Gracias Aviador, muy interesante lo que dices de o Brasil, no lo sabía


----------



## iribela

catrina said:


> Hola,
> Estoy haciendo una traducción sobre la automatización en Brasil.
> 
> Me comenta un colega que cuando se menciona al país debe ir acompañado del artículo 'el' (y que lo mismo aplica para Argentina, 'la Argentina')
> 
> ¿Es esto cierto?



Puedes ver aquí una explicación y un enlace a la lista de gentilicios, capitales y países, con y sin artículo. En esta página también.


----------



## Amapolas

A mí me enseñaron que la Argentina debe llevar el artículo, ya que implícitamente se está diciendo la República Argentina. En la realidad, la mayoría de los argentinos no lo usa.


----------



## catrina

iribela said:


> Puedes ver aquí una explicación y un enlace a la lista de gentilicios, capitales y países, con y sin artículo. En esta página también.



Mil gracias iribela


----------



## catrina

Amapolas said:


> A mí me enseñaron que la Argentina debe llevar el artículo, ya que implícitamente se está diciendo la República Argentina. En la realidad, la mayoría de los argentinos no lo usa.

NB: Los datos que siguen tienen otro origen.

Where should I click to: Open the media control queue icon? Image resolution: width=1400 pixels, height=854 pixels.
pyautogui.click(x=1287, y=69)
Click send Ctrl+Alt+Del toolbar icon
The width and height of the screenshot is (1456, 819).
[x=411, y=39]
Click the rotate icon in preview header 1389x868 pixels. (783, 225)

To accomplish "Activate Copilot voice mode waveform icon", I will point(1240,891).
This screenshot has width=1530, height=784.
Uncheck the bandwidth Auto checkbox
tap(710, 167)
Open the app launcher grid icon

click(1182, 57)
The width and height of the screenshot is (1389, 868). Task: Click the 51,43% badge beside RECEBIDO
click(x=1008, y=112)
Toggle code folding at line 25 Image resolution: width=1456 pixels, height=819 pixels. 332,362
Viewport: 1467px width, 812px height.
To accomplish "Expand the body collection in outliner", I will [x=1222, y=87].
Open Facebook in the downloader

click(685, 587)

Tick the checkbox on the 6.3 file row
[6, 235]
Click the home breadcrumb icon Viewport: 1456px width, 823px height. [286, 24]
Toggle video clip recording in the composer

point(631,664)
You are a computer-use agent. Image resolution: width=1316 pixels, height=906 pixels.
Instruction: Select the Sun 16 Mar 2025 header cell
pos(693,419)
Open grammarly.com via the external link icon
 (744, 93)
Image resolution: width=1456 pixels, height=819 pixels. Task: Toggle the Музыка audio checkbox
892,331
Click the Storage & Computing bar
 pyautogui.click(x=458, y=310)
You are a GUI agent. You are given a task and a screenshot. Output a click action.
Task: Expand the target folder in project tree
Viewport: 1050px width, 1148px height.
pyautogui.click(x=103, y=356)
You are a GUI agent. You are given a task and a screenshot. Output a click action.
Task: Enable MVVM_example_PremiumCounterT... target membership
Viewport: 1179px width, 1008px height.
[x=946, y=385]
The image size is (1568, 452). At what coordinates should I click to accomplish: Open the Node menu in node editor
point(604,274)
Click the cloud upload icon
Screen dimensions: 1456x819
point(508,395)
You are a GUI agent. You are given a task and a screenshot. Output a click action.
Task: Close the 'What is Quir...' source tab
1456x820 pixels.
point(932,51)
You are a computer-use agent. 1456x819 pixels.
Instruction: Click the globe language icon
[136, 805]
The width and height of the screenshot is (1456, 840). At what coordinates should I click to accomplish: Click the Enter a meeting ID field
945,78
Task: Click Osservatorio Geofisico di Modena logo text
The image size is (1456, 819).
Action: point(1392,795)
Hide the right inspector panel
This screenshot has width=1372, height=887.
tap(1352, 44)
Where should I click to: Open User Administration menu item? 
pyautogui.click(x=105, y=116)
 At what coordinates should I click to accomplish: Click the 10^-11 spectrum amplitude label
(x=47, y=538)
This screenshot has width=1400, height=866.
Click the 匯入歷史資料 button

Muchas gracias Amapola, qué bueno saber que no es de tanto uso


----------



## catrina

catrina said:


> Mil gracias iribela



Interesante, en el vínculo Brasil si trae la opción del artículo 'el'
Super útil mil gracias nuevamente


----------



## Doraemon-

A mí me suenan igual de bien, ni siquiera tendría preferencia por uno u otro: he ido a Brasil/al Brasil, a Argentina/a la Argentina, a Japón/al Japón, a Estados Unidos/a los Estados Unidos...
Solo los topónimos que lo admiten, claro, los que indica la lista que se ha puesto como enlace (al México o a la España no, nunca jamás de los jamases).


----------



## catrina

Doraemon- said:


> A mí me suenan igual de bien, ni siquiera tendría preferencia por uno u otro: he ido a Brasil/al Brasil, a Argentina/a la Argentina, a Japón/al Japón, a Estados Unidos/a los Estados Unidos...
> Solo los topónimos que lo admiten, claro, los que indica la lista que se ha puesto como enlace (al México o a la España no, nunca jamás de los jamases).



Gracias Doraemon,


----------



## Cenzontle

Antes del año 1970 era más frecuente escribir "en *el* Brasil"; después, se hizo más frecuente la forma sin artículo.  Ver gráfico.
Por otro lado, se mantiene la preferencia por "en *la* Argentina" hasta hoy.  Ver gráfico.
El cambio en favor de "en Estados Unidos" tuvo lugar en 1990, más o menos.  Ver gráfico.


----------



## catrina

Cenzontle said:


> Antes del año 1970 era más frecuente escribir "en *el* Brasil"; después, se hizo más frecuente la forma sin artículo.  Ver gráfico.
> Por otro lado, se mantiene la preferencia por "en *la* Argentina" hasta hoy.  Ver gráfico.
> El cambio en favor de "en Estados Unidos" tuvo lugar en 1990, más o menos.  Ver gráfico.



Wow Cenzontle!!!! nunca había visto esas gráficas, están sensacionales  mil gracias


----------